One potential problem is that they're still learning OpenOffice and have mistakenly deleted cells/moved one column of information up a row so that it no longer lines up properly and all the rows now have one cell that should be in the row below (it's happened more than once). If they're giving out tax-deductible receipts, it has to have the right information!

Is a merge solution the best way to go? I thought it would be easier than having to type the name/address/amount into the database and then again in a receipt but maybe it's too complex. If I create a stand-alone receipt, is there a way to have it generate a sequential number so that there won't be any duplicate receipt numbers?

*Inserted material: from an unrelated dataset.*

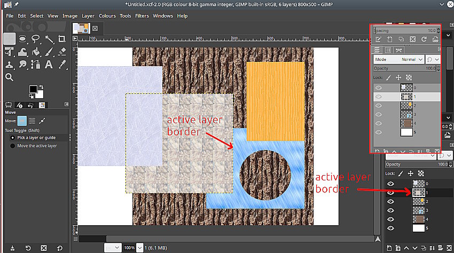Open the Filters menu
Viewport: 454px width, 253px height.
point(142,16)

They want to handle this themselves and only want help setting it up. Is there some other (free or very cheap) software that would be best? How do other small charities handle their receipts?
posted by nelvana to Computers & Internet (6 answers total) 3 users marked this as a favorite
Best answer: The all-volunteer nonprofit that I'm involved with hands out paper receipts from a book we got at Staples. It creates carbon copies, so we give a hand-written paper receipt to our donors, and keep a copy for our records. We also maintain a member spreadsheet, but it is separate from the receipt book. This system isn't fully integrated and digital, but it's cheap, easy and effective.
posted by croutonsupafreak at 10:38 PM on November 25, 2009

Best answer: Total self plug here, but here goes:
I used to manage a couple of well known non profit, thrift-store type operations. Originally, we hand wrote receipts on carbonless copies, but that grew tiresome, so....

I developed/had developed a .net standalone application that databases donors and donations based on categories, and then automagically generates thank you letters of whatever caliber you want. Sometimes you want a froofy one, sometimes you just want a list---whatever, you can have an infinite number and you can include logos, etc. It also generates reports and exports to excel. Several of the many-hundreds of these thrift-like stores now use the software, but it's owned by me.

Not gonna self link or anything, but if you want to see how it works, here are the welcome-to-the-software links on youtube 1, 2, 3. (Caution my voice is irritating and the videos aren't entirely clear, but it'll give ya an idea.)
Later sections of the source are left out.